Two hypotheses have emerged to explain the clinical activity of rapalogs in kidney cancer. The antiproliferative activity of these compounds against endothelial cells suggests an antiangiogenic mechanism and is consistent with the clinical activity of the VEGFR inhibitors. But rapalogs also inhibit the growth of kidney cancer cell lines in laboratory models where the effects on tumor angiogenesis have been eliminated. Interestingly, mRNAs for HIF1/2 are among those whose translation is impaired by rapalogs, and this effect has been implicated as the primary mechanism of rapalog activity in kidney cancer xenograft models.81 As with the VEGFR inhibitors, detailed molecular annotation of tumors from responders and nonresponders will shed light on these issues.

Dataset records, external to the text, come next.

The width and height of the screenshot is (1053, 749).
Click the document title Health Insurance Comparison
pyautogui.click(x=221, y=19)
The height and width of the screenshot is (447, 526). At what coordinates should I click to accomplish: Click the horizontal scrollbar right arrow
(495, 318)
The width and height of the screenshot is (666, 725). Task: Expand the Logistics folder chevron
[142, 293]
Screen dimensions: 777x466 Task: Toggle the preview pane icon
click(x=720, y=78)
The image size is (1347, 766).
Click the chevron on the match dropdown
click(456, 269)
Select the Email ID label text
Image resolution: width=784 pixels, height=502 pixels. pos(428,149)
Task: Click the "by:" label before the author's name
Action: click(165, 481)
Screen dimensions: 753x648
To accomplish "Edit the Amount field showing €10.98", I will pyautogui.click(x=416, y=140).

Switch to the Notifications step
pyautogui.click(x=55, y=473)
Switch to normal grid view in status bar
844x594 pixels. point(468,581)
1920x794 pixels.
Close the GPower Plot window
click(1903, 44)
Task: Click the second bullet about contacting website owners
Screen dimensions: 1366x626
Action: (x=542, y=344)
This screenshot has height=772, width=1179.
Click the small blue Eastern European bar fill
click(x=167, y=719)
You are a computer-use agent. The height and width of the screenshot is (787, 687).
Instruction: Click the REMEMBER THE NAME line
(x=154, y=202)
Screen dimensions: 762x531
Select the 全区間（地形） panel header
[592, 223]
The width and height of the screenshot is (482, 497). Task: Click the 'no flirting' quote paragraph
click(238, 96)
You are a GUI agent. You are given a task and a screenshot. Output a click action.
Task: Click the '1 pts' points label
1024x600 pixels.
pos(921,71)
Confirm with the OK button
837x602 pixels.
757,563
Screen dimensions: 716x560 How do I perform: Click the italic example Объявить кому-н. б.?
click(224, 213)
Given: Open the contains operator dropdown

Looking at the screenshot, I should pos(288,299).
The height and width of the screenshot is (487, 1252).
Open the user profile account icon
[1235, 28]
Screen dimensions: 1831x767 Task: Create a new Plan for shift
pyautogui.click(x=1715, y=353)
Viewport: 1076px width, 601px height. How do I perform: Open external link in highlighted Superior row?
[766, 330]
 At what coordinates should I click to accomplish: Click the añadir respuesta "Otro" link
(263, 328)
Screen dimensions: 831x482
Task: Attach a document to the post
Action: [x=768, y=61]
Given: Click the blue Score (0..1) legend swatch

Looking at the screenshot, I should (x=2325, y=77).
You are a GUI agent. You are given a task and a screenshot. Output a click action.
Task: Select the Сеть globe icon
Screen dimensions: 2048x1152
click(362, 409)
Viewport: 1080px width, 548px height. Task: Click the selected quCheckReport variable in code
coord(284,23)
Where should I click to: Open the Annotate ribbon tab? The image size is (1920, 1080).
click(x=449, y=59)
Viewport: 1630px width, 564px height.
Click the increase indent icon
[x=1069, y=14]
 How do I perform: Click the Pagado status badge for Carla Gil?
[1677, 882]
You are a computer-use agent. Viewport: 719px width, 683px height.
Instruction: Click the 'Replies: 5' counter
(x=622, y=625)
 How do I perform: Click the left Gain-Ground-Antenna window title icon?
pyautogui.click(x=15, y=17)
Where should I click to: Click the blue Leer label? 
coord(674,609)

Other Potential Indications for Mammalian Target of Rapamycin Inhibitors


The fact that rapalogs inhibit the growth of cancer cell lines and xenografts from different tumor types raised hopes for a broad role in cancer, but clinical trials of rapalogs outside of kidney cancer have generally been disappointing. Two exceptions are mantle cell lymphoma and endometrial cancer, where convincing single agent activity has led to ongoing drug registration trials.82–85 Mantle cell lymphoma is characterized by a chromosome translocation that results in constitutive expression of the cell cycle regulatory protein cyclin D1, which functions as a driver oncogene in this disease. Rapalogs inhibit translation of cyclin D1 mRNA in laboratory models, analogous to the inhibition of HIF1/2 translation by rapalogs observed in VHL-mutant kidney cancer models. Endometrial cancers often have mutations in one of several genes in the PI3K pathway (PTEN, PIK3CA, PIK3R1), any one of which causes pathway activation. Because mTOR functions downstream of PI3K, tumors with these mutations should, in theory, respond to rapalogs. Many studies of cell lines, xenografts, and genetically engineered mouse models have linked PI3K pathway activation to increased sensitivity to rapalogs.86,87 In fact, endometrial hyperplasia in mice with heterozygous loss of Pten is completely reversible by temsirolimus treatment.88 As with kidney cancer, molecular annotation of the tumors from the mantle cell lymphoma and endometrial cancer patients on these trials is essential to address these questions.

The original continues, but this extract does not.